Entries giving text and item locations:
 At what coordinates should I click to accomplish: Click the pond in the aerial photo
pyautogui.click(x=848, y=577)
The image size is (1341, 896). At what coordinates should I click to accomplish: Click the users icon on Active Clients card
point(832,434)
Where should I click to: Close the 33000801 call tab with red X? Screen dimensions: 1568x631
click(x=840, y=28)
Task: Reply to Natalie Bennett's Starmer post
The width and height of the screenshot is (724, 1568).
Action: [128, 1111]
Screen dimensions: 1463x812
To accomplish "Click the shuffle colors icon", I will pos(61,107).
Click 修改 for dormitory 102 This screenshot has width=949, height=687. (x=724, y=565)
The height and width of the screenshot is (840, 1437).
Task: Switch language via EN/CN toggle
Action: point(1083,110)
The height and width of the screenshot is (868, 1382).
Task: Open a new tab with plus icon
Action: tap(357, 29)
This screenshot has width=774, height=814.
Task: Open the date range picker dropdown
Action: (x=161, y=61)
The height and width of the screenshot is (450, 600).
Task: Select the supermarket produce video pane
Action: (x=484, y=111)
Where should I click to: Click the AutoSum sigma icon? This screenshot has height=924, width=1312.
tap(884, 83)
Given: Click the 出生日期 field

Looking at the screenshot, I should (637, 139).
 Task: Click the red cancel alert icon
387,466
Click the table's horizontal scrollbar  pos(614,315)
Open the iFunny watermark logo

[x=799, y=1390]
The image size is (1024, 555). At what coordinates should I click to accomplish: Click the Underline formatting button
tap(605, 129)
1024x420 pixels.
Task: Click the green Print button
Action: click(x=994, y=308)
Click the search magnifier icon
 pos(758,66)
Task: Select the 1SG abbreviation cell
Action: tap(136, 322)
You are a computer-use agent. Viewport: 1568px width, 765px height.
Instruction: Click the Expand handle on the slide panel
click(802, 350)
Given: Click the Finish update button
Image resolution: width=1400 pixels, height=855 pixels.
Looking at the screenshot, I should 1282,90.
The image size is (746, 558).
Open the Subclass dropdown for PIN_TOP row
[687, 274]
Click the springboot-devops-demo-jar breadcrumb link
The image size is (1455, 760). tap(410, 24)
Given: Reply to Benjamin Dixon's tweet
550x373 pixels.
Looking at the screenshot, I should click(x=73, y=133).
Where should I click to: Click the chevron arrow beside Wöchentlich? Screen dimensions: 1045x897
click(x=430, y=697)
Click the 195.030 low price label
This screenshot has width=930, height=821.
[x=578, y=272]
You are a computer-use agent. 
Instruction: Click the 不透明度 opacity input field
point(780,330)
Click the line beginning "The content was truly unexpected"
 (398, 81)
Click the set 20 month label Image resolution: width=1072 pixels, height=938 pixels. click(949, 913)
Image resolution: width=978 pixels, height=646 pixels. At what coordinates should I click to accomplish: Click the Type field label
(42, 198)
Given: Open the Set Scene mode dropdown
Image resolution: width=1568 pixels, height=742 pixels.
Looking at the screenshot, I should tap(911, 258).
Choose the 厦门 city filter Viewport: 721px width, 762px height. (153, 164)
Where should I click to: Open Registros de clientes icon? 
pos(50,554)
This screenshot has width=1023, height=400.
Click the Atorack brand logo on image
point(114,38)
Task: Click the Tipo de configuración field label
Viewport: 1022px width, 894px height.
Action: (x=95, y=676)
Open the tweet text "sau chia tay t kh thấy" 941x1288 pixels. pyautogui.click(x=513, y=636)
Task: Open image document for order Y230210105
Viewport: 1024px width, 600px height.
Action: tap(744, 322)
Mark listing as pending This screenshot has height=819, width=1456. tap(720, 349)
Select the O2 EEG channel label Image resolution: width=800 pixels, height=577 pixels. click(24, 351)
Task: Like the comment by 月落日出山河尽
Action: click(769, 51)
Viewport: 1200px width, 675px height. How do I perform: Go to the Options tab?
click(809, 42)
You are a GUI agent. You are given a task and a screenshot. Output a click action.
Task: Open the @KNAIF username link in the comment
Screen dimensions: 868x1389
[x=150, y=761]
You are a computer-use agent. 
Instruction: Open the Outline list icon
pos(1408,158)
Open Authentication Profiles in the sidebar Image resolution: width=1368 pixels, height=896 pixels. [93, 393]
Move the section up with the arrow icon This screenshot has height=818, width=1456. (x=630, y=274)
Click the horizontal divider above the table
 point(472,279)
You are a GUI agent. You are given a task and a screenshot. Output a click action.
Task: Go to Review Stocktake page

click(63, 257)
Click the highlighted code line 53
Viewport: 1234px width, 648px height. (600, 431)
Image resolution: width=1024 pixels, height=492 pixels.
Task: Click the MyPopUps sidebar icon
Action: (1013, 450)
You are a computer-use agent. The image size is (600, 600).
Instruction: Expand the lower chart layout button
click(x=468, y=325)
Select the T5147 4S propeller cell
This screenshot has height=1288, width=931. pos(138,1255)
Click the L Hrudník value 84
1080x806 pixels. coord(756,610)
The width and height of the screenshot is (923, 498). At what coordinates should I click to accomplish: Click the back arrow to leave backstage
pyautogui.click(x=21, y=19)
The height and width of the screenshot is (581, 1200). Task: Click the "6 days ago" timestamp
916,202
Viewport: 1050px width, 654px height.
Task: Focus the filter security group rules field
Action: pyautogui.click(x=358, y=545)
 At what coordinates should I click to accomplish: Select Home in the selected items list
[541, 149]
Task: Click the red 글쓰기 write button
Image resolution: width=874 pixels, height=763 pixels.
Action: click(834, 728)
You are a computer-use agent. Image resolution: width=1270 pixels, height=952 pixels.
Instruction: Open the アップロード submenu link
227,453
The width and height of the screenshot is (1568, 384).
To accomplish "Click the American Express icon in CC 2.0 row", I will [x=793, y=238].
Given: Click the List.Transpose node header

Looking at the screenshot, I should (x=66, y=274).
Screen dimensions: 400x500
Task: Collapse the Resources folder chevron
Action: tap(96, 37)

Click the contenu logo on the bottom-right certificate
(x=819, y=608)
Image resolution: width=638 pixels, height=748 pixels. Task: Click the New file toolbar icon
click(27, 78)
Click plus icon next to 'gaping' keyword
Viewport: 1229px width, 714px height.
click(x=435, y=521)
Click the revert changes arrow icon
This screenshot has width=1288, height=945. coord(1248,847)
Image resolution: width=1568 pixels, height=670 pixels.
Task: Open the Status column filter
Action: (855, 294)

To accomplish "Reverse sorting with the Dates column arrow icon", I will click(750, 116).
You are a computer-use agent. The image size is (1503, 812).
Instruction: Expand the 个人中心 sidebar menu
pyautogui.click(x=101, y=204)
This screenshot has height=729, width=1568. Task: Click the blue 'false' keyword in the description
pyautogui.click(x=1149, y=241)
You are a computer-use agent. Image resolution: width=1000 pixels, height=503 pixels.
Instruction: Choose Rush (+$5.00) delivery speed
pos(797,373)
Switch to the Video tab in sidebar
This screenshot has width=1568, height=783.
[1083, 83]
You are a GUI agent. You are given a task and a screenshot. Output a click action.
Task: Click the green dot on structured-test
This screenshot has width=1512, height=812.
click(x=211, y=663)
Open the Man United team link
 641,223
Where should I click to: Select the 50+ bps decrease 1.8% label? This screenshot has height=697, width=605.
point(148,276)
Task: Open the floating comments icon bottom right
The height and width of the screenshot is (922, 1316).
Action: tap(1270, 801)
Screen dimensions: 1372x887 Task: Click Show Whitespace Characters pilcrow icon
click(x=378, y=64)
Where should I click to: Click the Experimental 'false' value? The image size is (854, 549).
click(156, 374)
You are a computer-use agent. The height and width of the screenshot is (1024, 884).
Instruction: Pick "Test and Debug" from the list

Requirements - Copy the lines of the listing above without any change, from the line containing "The image size is (1024, 555)." through the line containing "Action: tap(136, 322)".

Answer for this exercise -
The image size is (1024, 555). At what coordinates should I click to accomplish: Click the Underline formatting button
tap(605, 129)
1024x420 pixels.
Task: Click the green Print button
Action: click(x=994, y=308)
Click the search magnifier icon
 pos(758,66)
Task: Select the 1SG abbreviation cell
Action: tap(136, 322)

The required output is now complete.